### [Document segment]
Where There’s Smoke, There’s Fire

By: Lucy Nashed, TLR Communications Director

For watchdogs of the Texas legal system, the American Tort Reform Association’s annual Judicial Hellholes report provides some good news and some bad news.

The good news is that Texas has successfully avoided being named the worst of the worst for the second year in a row, since storm-chasing lawyers propelled us to a Hellhole designation in 2016. The bad news is that two massive 2018 verdicts from Texas trial courts landed us on this year’s Dishonorable Mention list.

And as they say, where there’s smoke, there’s fire.

The first verdict came in August 2018, when a Dallas trial court awarded $241 million to a couple whose children were seriously injured in a car accident. The jury found that the car’s seats were defective and unreasonably dangerous. The jury assigned 95 percent of the responsibility for the plaintiffs’ injuries to Toyota and assigned only five percent of the responsibility to the distracted driver who caused the crash. According to the ATRA report, the jury found liability and awarded damages even though “the product exceeded federal safety standards, there was no evidence of a safer alternative design, and the court had refused to allow Toyota to present its own expert rebuttal testimony.”

### [Required actions]
a - In the piece on the Judicial Hellholes report, swap "bad news" for "unwelcome news" and give everything from "The good news" down to "smoke, there’s fire.".
b - According to the Judicial Hellholes piece, how much did the Dallas trial court award in August 2018?
c - Say whether each statement agrees with the Judicial Hellholes piece, and quote the words that decide it: (i) Texas received a Hellhole designation in 2016. (ii) The jury assigned half of the responsibility to the distracted driver. (iii) The court allowed Toyota to present its own expert rebuttal testimony.

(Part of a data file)

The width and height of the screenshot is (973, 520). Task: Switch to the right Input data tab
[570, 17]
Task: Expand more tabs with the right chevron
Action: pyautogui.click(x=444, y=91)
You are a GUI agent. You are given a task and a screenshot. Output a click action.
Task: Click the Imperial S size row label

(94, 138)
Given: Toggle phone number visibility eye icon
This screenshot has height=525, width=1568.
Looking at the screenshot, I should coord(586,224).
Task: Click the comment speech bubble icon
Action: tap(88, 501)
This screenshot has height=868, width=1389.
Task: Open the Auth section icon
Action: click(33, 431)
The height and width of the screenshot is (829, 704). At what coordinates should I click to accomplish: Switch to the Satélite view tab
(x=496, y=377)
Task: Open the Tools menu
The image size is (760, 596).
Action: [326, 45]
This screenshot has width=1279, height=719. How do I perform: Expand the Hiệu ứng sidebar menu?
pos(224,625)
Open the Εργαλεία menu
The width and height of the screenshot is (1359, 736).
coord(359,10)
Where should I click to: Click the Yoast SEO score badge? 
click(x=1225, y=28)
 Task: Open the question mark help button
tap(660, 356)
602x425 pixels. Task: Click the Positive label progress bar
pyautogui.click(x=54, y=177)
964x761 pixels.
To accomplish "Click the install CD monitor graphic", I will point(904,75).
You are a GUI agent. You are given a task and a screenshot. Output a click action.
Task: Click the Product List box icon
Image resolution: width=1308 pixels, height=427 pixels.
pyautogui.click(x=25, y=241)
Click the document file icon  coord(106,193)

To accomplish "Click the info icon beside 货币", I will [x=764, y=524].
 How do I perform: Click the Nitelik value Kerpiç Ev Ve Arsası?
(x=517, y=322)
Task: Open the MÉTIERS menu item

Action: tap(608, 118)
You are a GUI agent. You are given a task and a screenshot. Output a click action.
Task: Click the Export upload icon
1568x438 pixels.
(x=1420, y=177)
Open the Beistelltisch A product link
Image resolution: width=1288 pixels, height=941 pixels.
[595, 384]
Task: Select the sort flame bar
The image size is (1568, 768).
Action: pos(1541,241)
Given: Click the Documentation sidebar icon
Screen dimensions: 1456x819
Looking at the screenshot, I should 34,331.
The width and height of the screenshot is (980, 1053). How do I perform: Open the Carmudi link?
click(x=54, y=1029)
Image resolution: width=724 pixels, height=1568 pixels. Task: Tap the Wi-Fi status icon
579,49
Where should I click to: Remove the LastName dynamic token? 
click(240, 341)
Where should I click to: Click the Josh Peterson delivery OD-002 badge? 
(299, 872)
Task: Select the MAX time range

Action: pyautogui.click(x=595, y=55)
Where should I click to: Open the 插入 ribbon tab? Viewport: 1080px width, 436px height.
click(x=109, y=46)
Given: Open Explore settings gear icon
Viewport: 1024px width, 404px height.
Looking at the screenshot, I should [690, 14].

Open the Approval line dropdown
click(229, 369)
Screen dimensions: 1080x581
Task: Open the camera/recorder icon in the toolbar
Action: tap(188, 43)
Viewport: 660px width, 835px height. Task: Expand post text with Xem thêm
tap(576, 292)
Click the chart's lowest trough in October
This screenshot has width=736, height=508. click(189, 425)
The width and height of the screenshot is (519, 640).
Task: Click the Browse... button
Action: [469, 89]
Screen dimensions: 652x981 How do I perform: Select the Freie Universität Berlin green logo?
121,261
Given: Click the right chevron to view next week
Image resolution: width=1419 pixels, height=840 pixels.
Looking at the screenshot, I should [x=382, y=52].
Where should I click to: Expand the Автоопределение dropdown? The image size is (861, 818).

### [Answers to the exercise]
a -
The good news is that Texas has successfully avoided being named the worst of the worst for the second year in a row, since storm-chasing lawyers propelled us to a Hellhole designation in 2016. The unwelcome news is that two massive 2018 verdicts from Texas trial courts landed us on this year’s Dishonorable Mention list.

And as they say, where there’s smoke, there’s fire.

b - $241 million

c -
(i) Yes: "propelled us to a Hellhole designation in 2016"
(ii) No: "assigned only five percent of the responsibility to the distracted driver who caused the crash"
(iii) No: "the court had refused to allow Toyota to present its own expert rebuttal testimony"